Tuesday, December 6, 2011

Review: TV On The Radio - Nine Types of Light

Another review from triple j magazine, this time the lead review on TVOTR's fourth LP

TV On The Radio - Nine Types of Light (Interscope)
Has it really been three years since the all-conquering urgency of DearScience? Its contents championed by the blogosphere, beloved by purveyors of intelligent music and in turn built substantial anticipation for its follow-up. During that down-time, side-projects emerged to sate the faithful that – although serviceable – couldn’t hide what they were: fragmented parts of a greater whole. In particular, multi-intstrumentalist/production linchpin Dave Sitek’s Maximum Balloon, which sounded like TVOTR only with a turnstile of guest vocalists.
It’s with relief and open arms then, that after Tunde Adebimpe’s leisurely half-spoken opening on Second Song, that the Brooklynites instinctively click into a spirited pulse encouraged by Kyp Malone’s wiry guitars and some dishy horns.

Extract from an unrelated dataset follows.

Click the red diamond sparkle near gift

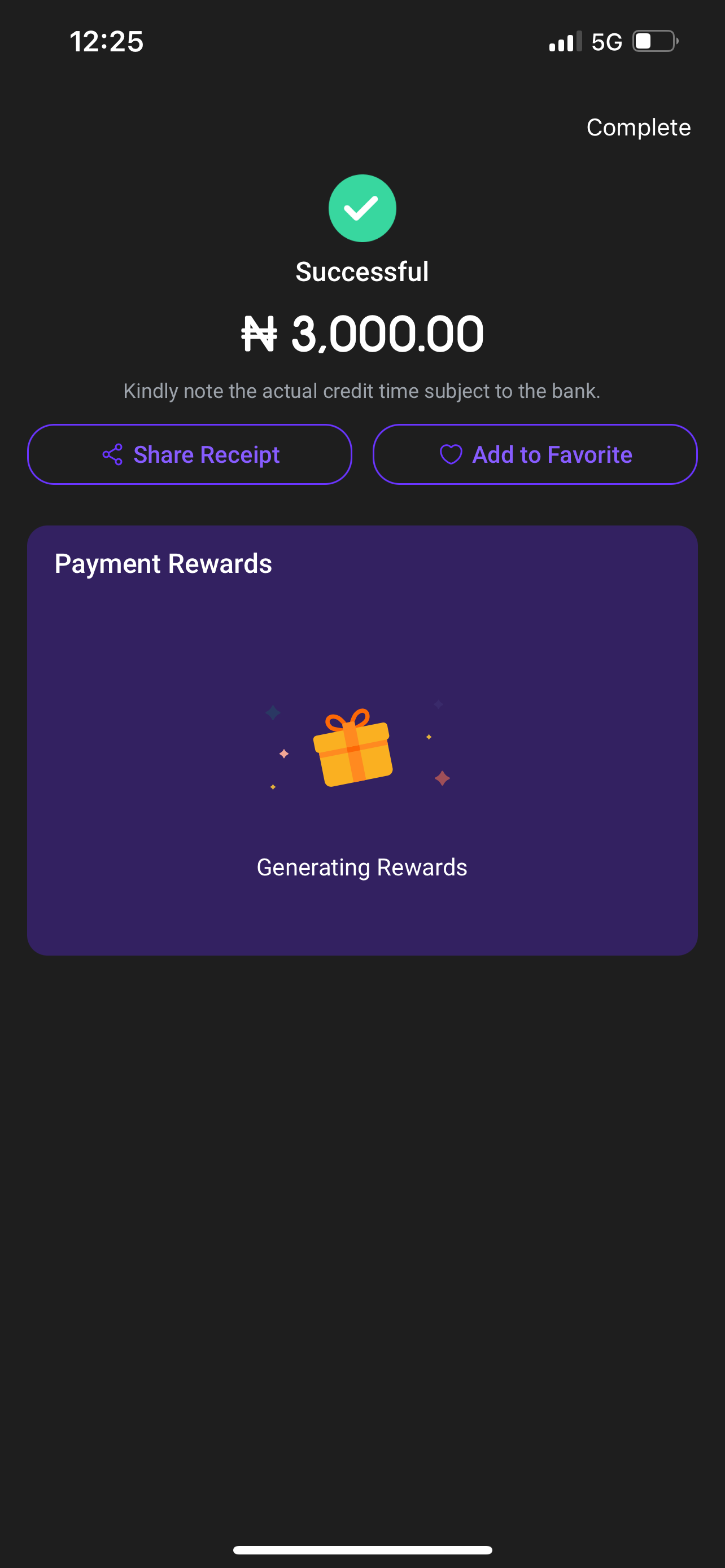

Keep Your Heart and You follow, each a deft blend of touching romantic sentiment and partisan groove. Lines like “you’re the only one I ever loved” might suggest the band have gone soft, cozying up to the tenderness always inherent in their skilful drama but underplayed. But then along comes the electric command on No Future Shock to rush the apocalyptic dance floor “do the no future/shock, don’t stop.”

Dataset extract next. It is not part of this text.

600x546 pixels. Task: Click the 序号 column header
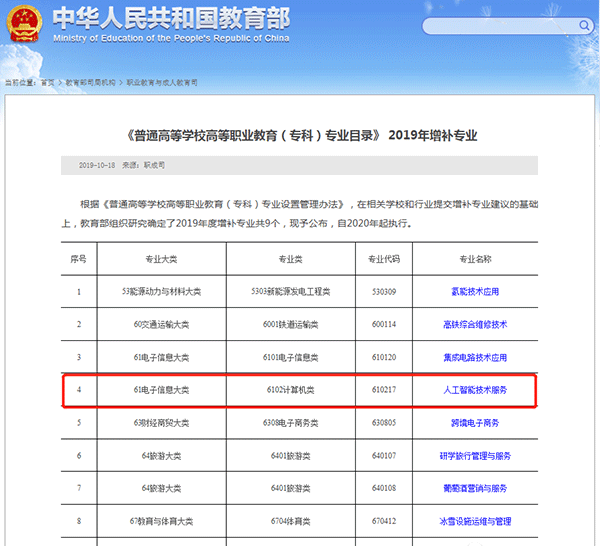coord(79,259)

While these horn-abetted art-funk jams are immense fun, it’s the kind of thing the group could knock out in their sleep. More impressive is the album centrepiece Killer Crane. Using orchestral washes, the lightest of metronomic guitars (is that banjo?) to form a slow-building grace. Meanwhile, the record’s back-end contains searing highlights, among them the grimy New CannonballBlues, the bubbling attack of Repetition, and finishing with the insistent stomp of Caffeinated Consciousness.

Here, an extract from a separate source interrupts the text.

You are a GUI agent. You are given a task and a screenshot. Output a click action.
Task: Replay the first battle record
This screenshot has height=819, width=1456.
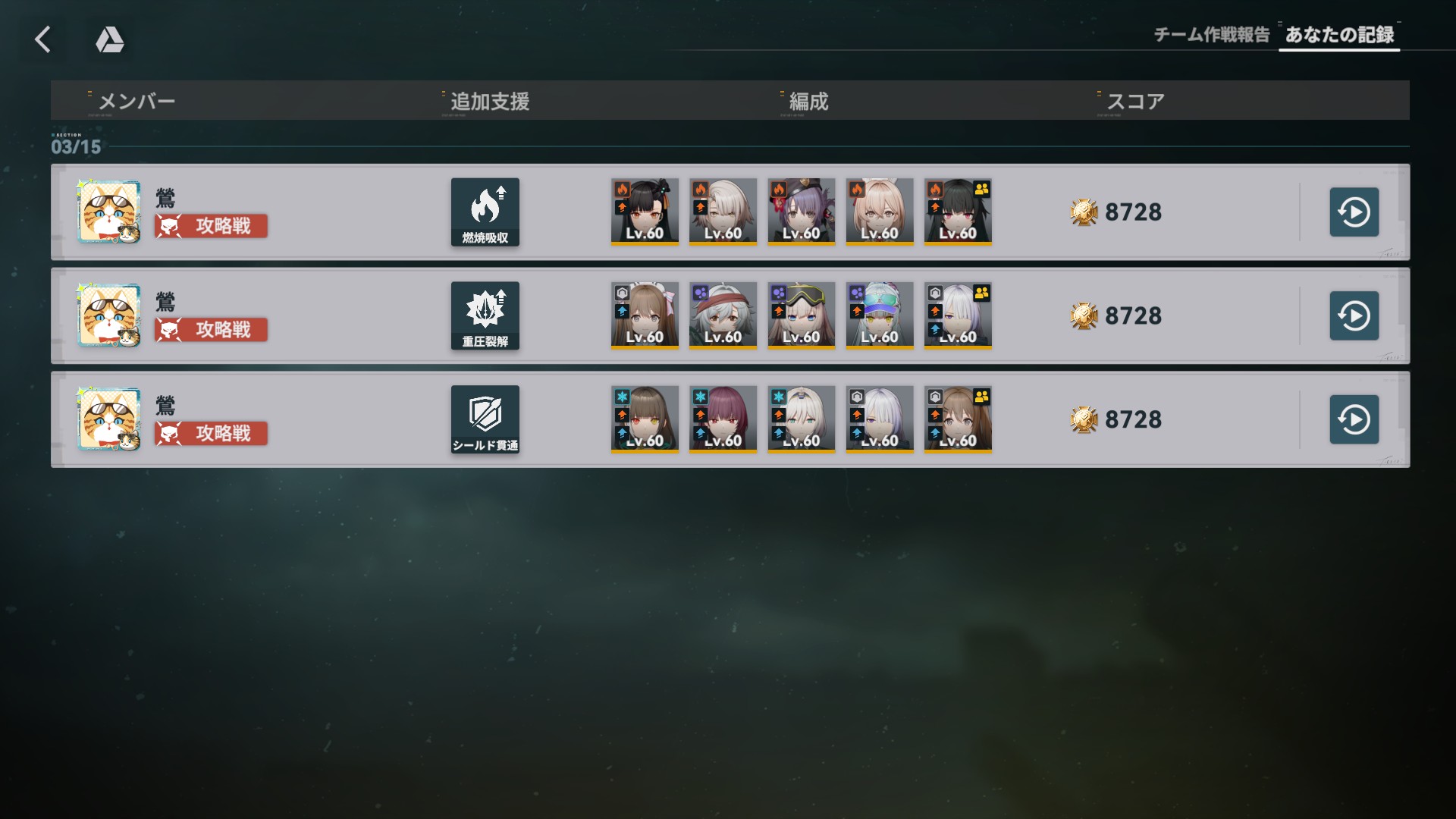[x=1354, y=212]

If there is criticism to be levelled at Nine Types of Light, it’s that it doesn’t stray far from the musical blueprint of its predecessor; Dear Science Pt II if you will. It matters little, TV On The Radio once again sound like leaders, innovators. Their inspirations nigh-invisible, yet their own influence: impossible to ignore.

1 comment:

  1. This. album. does. not. sound. like. Dear Science. Must listen carefully.